CAD/CAM/CAE Projelerinde en önemli ve çoğu za­man görünmeyen maliyet insana yapılan yatırımdır. Bu yatırımında zaman içersinde, firmanın kontrol alanı altın­da kalan değişkenleri ile korunması esastır. Bunu sağlama­ya yönelik temel hususlar;
- Satıcı firmanın ürünü ile ilgili yenilikleri tanıtabilme ve sürekli yenileme eğitimleri verebilme gücü,

- Satıcı firmanın ve kullanıcıların CAD/CAM/CAE ya­zılımını firmanın süreçlerine uyarlama ve yeni iş yapış şekilleri önerebilme güçleri,

- Uygulamanın Bilgisayar (giderek Internet) Tabanlı Eği­tim olanakları,

- Kritik personelin firmaya sadakatini artıracak özendir­melerin sağlanması.

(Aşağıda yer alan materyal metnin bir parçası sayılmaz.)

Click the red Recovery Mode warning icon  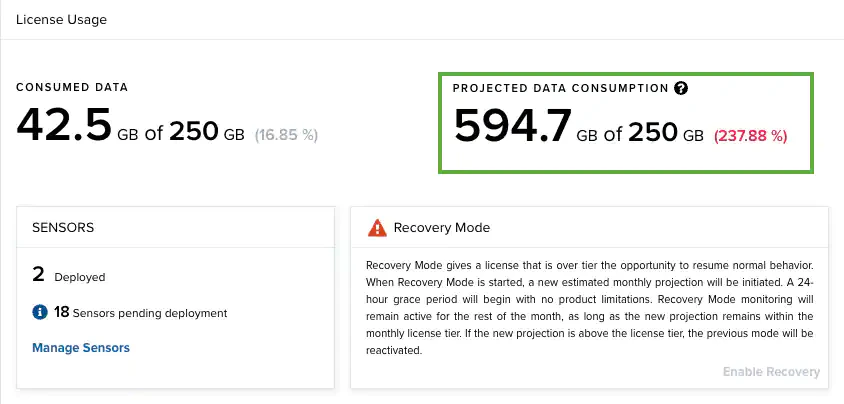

Sektörel Yaygınlık, Müşteri ve Rakip Sistemlerinin incelenmesi: Firmalar CAD/CAM/CAE yatırımı yapma­dan içinde bulundukları sektörü ve çevre koşullarını dü­şünmek durumundadırlar.
Belirli bir sektörde pazar payı anlamlı derecede fazla olan bir yazılım, sektörün yeni gereksinimlerine cevap ve­rebilme şansı en fazla olan yazılım olmaktadır. Böyle bir yazılımın en önemli fikir kaynağı müşterilerden gelen ge­ribildirimlerdir.

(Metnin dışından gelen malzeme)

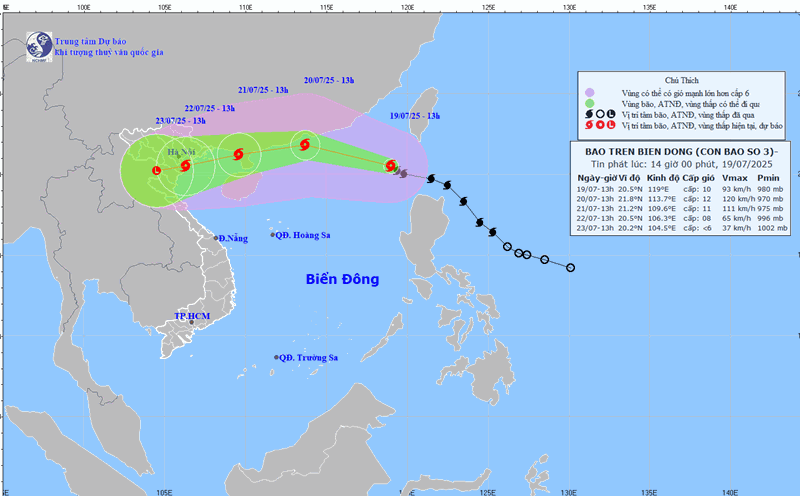Select the easternmost past track marker
This screenshot has height=496, width=800.
pos(570,267)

Yukarıda yararları incelerken gördüğümüz gibi artık bir tedarik zinciri yanı sıra birde tasarım zincirinden bahset­mek mümkündür. Ortak tasarım imkanları sağlayıcıların seçiminde önemli olmaya başlamıştır. Sağlayıcılar burada teknoloji yeni müşteri kazanmak ve mevcut müşterileri tutmak için bir fırsat olarak algılanmalıdır.
Rekabet avantajını kaybetmemek için rakiplerin kul­landıkları teknolojinin incelenmesi ve gerekli görüldüğü zaman buna cevap verilmesi üzerinde duyarlılıkla düşü­nülmesi gereken konulardır.
Standartlar ve Ara yüzlere Uyumluluk: Özellikle sağ­layıcı şirketler için, müşterilerine etkin bir biçimde hizmet etmek için bazen birden fazla teknoloji kullanma durumu ortaya çıkmaktadır. Böyle bir durumda sürecin her iki (veya daha fazla) uygulamanın bir arada kullanılabileceği şekilde organize edilmesi gerekebilir. Bu yazılımların birbirleriyle bilgi alışverişi yapabilme özelliklerinin değerlendirilmesini gerektirmektedir.
Ana firmaların kendi içlerinde ve sağlayıcıları da içeren genişletilmiş işletmede, dikey süreçlerde, ana ve tek bir teknolojiye yönelme eğilimi içinde olduklarını burada ha­tırlatırız. Bütünleştirme gereksinimi müşteri gereksinim­leri birden fazla ürün kullanmasını gerektiren şirketlerde ortaya çıkmaktadır ve yapılan yatırımların iyi değerlendi­rilmesi için zorunlu hale gelmektedir.